En cuanto a los costos, las tasas de interés activas del sistema aún se encuentran muy altas.

Al cierre del año 2012 el promedio ponderado de las tasas activas en moneda nacional era del 30,85% y en moneda extranjera del 10,07%; lo que no ha variado demasiado en el último tiempo.

A su vez, los márgenes de intermediación financiera también son altos con diferenciales entre las tasas efectivas de interés activas y pasivas en moneda nacional y extranjera del orden de 27 pp (puntos porcentuales) y 10 pp en promedio durante 2012, respectivamente.

Lo anterior encarece el financiamiento en moneda local para el sector productivo y las familias, y explica el alto grado de dolarización en los créditos del sector privado donde este margen es relativamente menos alto.

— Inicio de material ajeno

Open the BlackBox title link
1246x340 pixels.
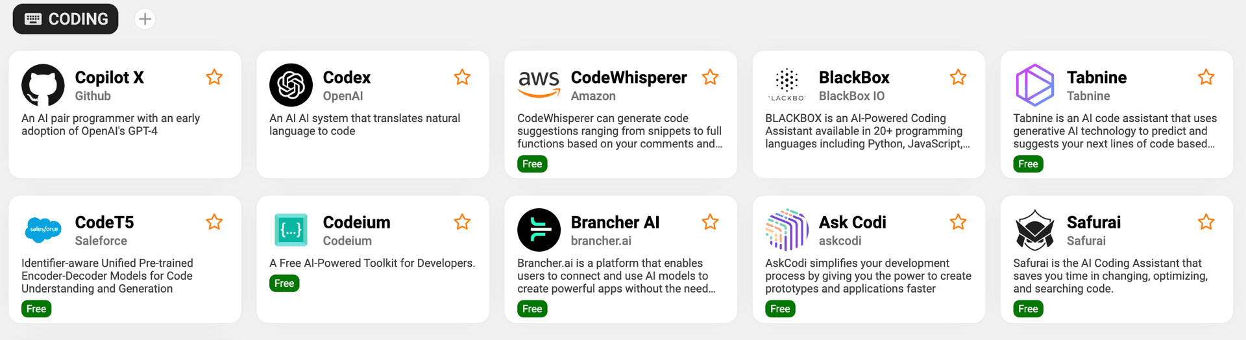click(x=854, y=77)
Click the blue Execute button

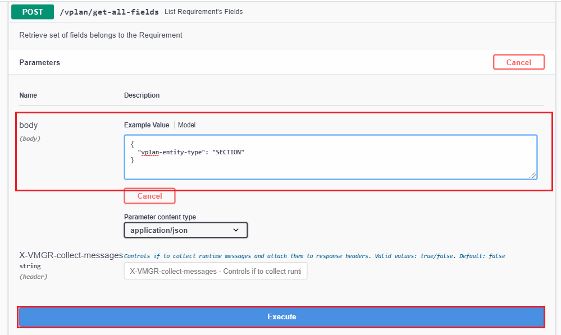pos(281,316)
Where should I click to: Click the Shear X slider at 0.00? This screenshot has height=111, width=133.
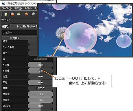40,106
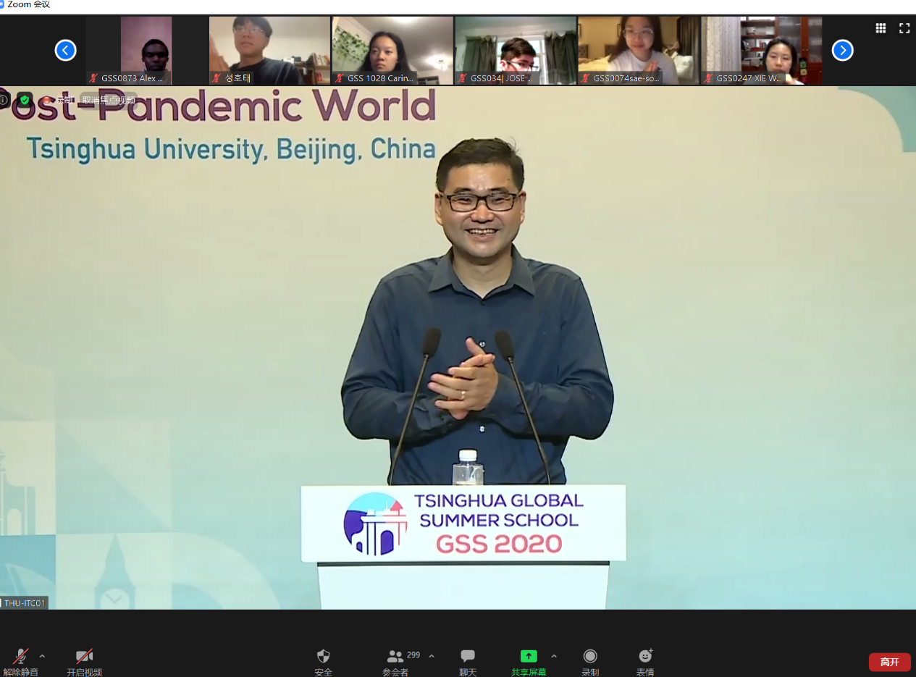Image resolution: width=916 pixels, height=677 pixels.
Task: Select the GSS0873 Alex participant thumbnail
Action: tap(146, 50)
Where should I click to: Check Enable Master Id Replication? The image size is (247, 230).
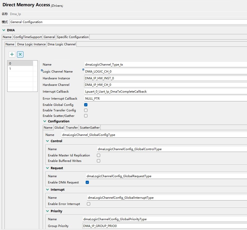pos(99,155)
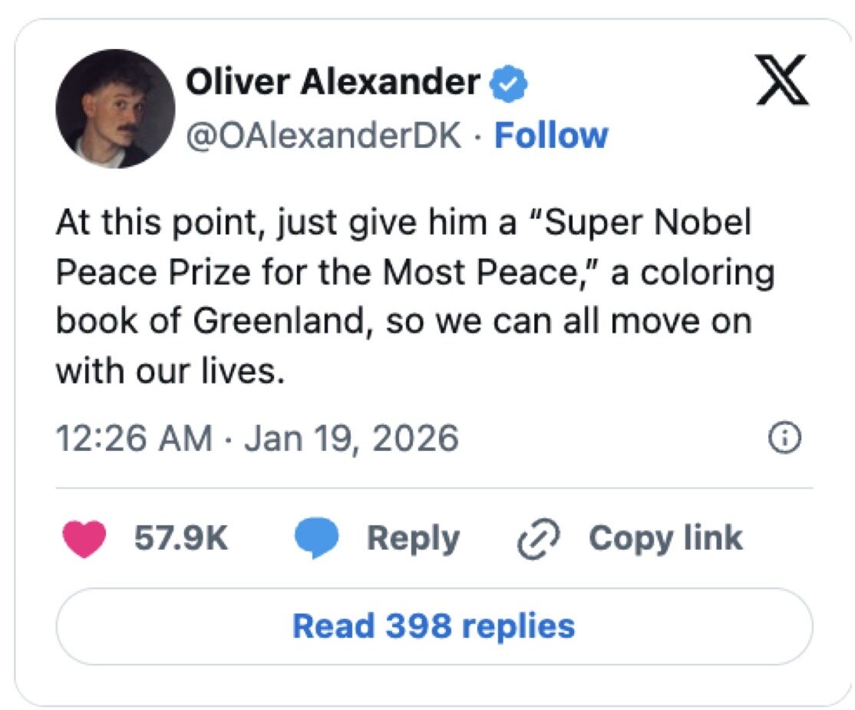Click the blue verified badge
Screen dimensions: 855x710
pyautogui.click(x=509, y=82)
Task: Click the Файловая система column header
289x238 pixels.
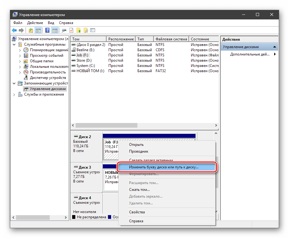Action: 171,39
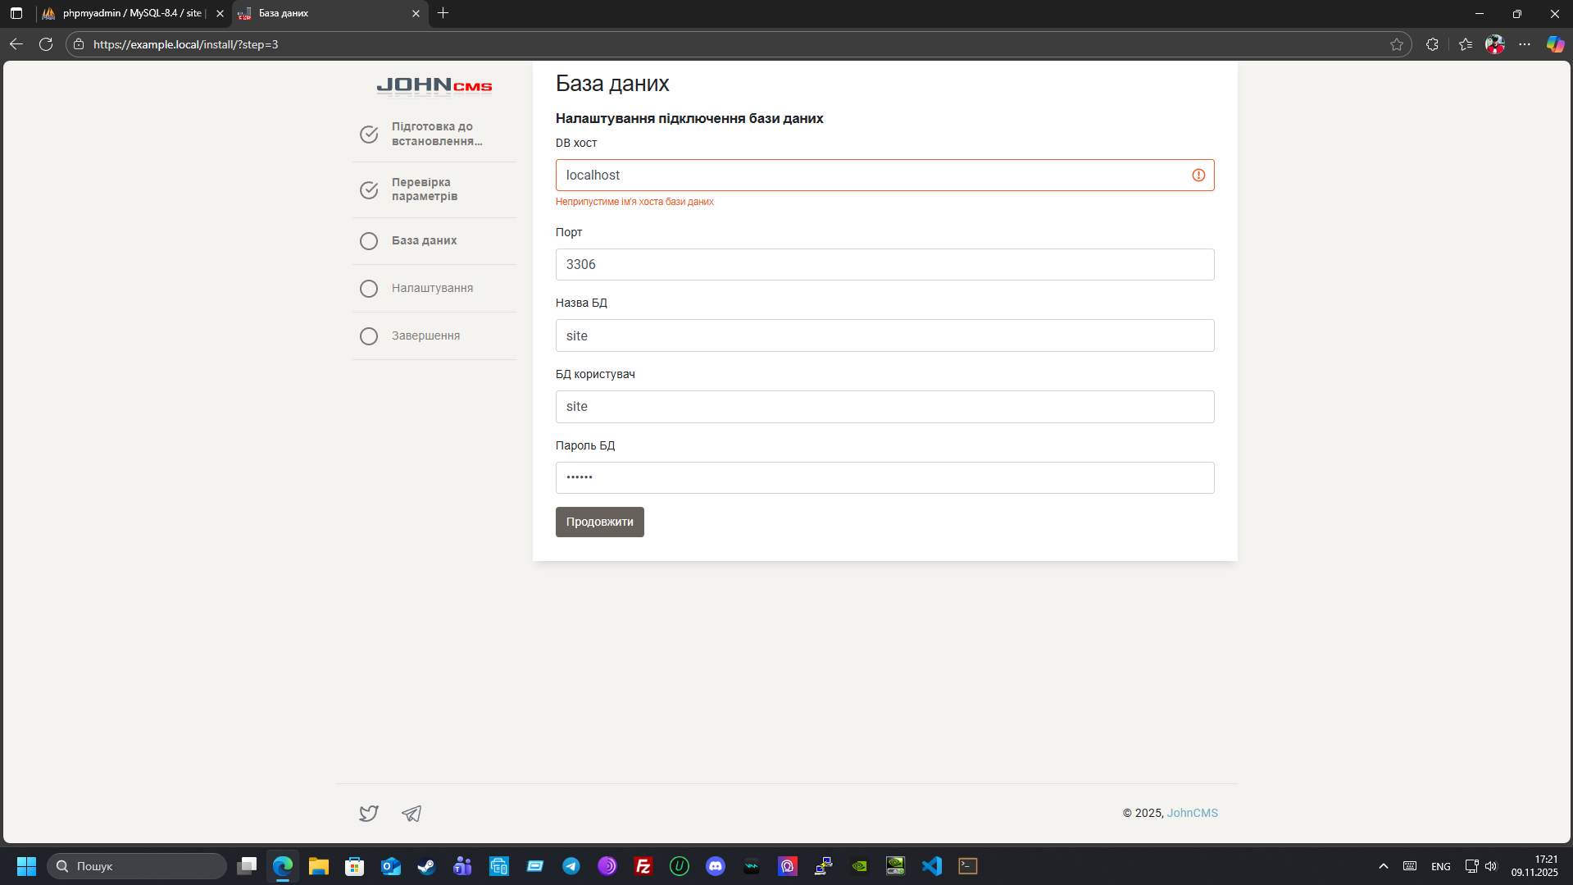Image resolution: width=1573 pixels, height=885 pixels.
Task: Open FileZilla from the taskbar
Action: point(643,866)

Por otro lado, un indicador interesante para dimensionar el grado de profundización de los servicios financieros es el índice de bancarización.

Este índice mide la intensidad con la que se utilizan los instrumentos financieros como medios para poder realizar pagos o depósitos según sea el tipo de transacción.

En Paraguay se mide como el número de deudores en relación a la PEA (Población Económicamente Activa) y actualmente ronda el 25%.

A pesar de las mejoras en el marco regulatorio del sistema financiero, la bancarización en Paraguay es relativamente baja en relación al promedio de Latinoamérica, del 51%.

 

ACTIVIDAD BURSÁTIL

Finalmente, decía el estudio del BID, es importante hacer mención a los mercados financieros de capitales y de deuda.

A este respecto establece que el mercado de capitales en el Paraguay es poco profundo y se encuentra poco desarrollado en comparación con otros países de América Latina.

En efecto, aún persisten importantes restricciones para el crecimiento de la actividad bursátil en el país, lo que tiene su origen en la estructura de la oferta y la demanda de títulos, y en su funcionamiento.

Por lo mismo, las empresas de los sectores más desarrollados como el agrícola y ganadero y con un enfoque hacia actividades de exportación utilizan predominantemente el financiamiento bancario.

A su vez, el mercado de bonos tampoco está muy desarrollado y consiste primordialmente en los Bonos del Tesoro Nacional que en su mayoría se encuentran en poder del sistema financiero (bancos y financieras).